Rows showing where targets appear:

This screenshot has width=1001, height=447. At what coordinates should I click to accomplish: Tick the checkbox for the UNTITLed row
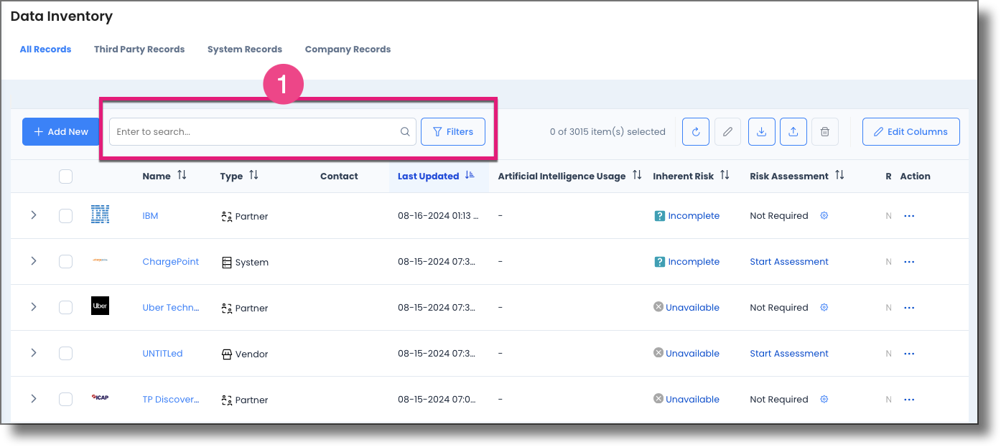click(x=65, y=353)
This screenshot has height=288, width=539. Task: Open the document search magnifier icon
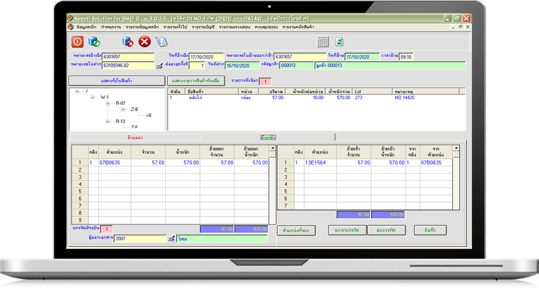(x=161, y=41)
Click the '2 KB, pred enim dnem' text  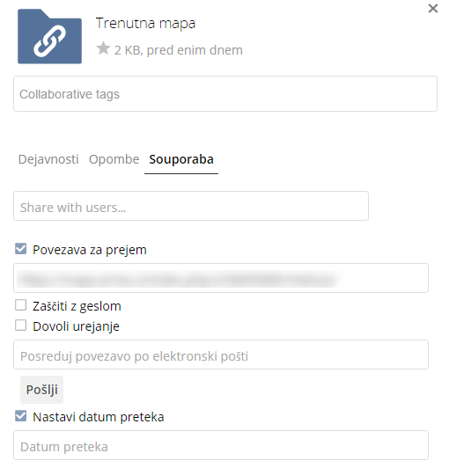point(179,50)
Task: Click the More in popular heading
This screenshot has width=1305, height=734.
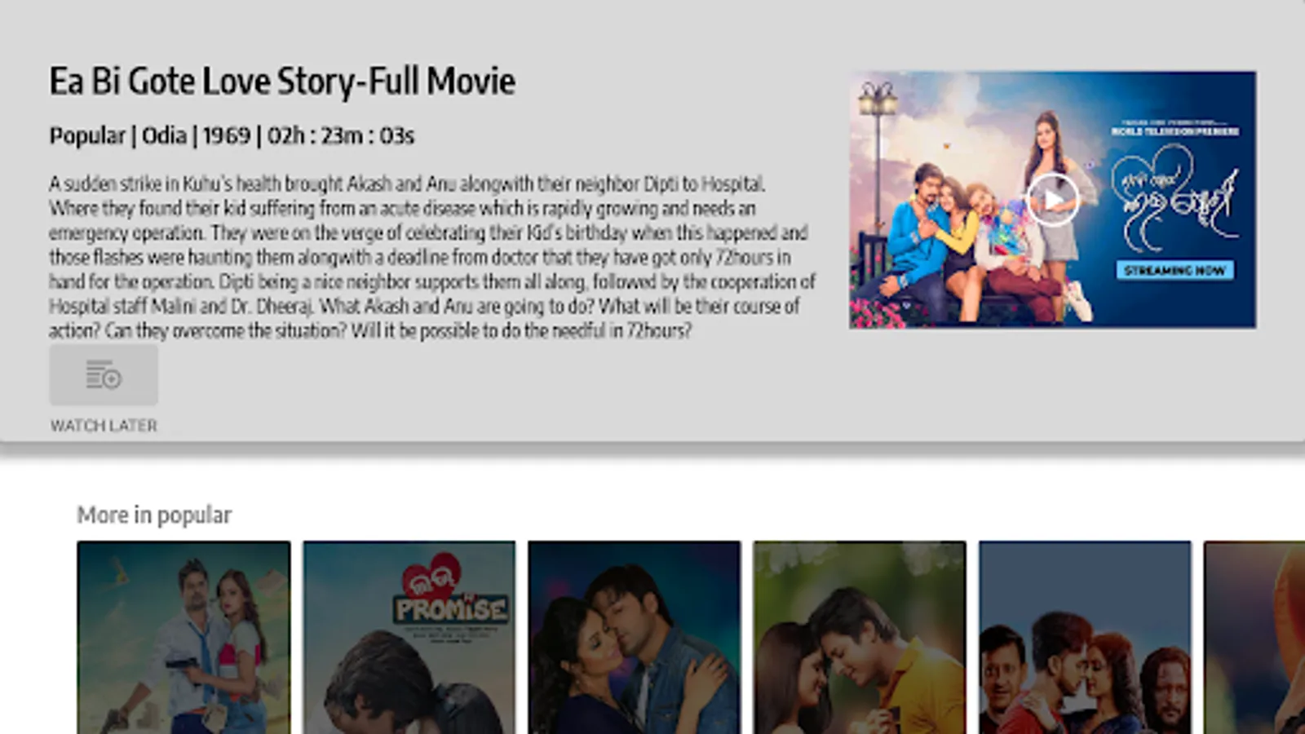Action: 154,515
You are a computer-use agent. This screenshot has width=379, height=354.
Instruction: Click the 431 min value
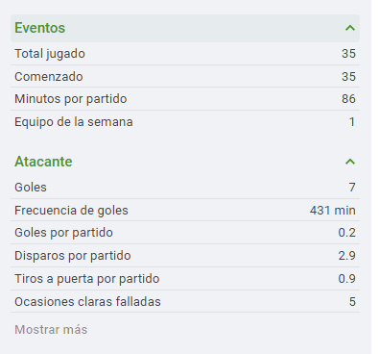click(333, 211)
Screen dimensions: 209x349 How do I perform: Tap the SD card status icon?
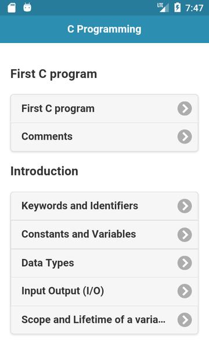pyautogui.click(x=12, y=8)
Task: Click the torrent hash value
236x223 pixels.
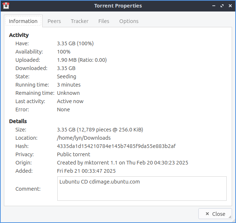Action: point(116,146)
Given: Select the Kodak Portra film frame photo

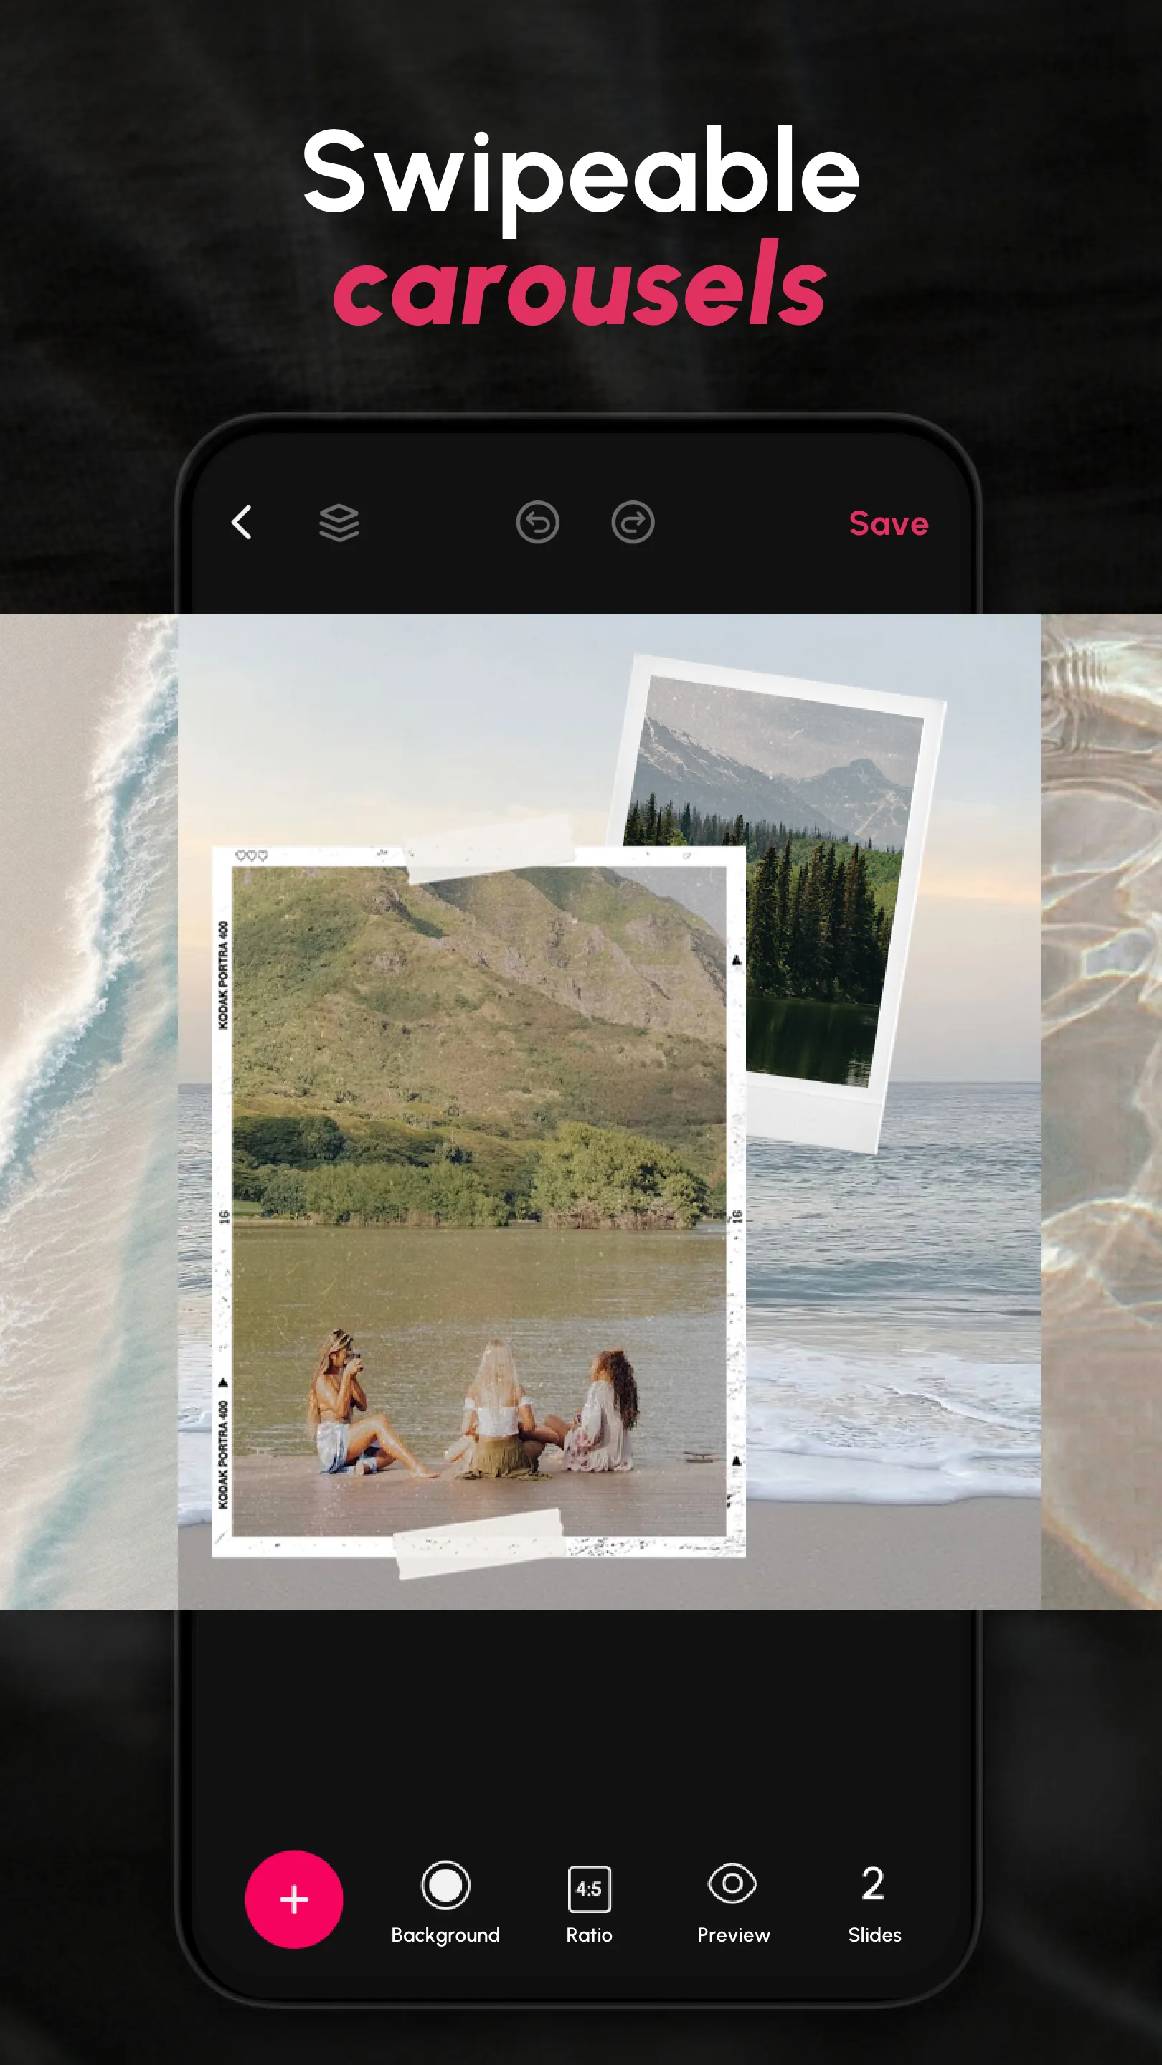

WRITTEN TASK: Write out the lines of the listing exactly, from the line containing "You are a computer-use" through the end of the listing, and leave the pictures out.

TASK OUTPUT:
You are a computer-use agent. This screenshot has width=379, height=354.
Instruction: Click the 431 min value
click(333, 211)
Screen dimensions: 209x349 How do I perform: Tap the SD card status icon?
pyautogui.click(x=12, y=8)
Task: Click the torrent hash value
236x223 pixels.
Action: point(116,146)
Given: Select the Kodak Portra film frame photo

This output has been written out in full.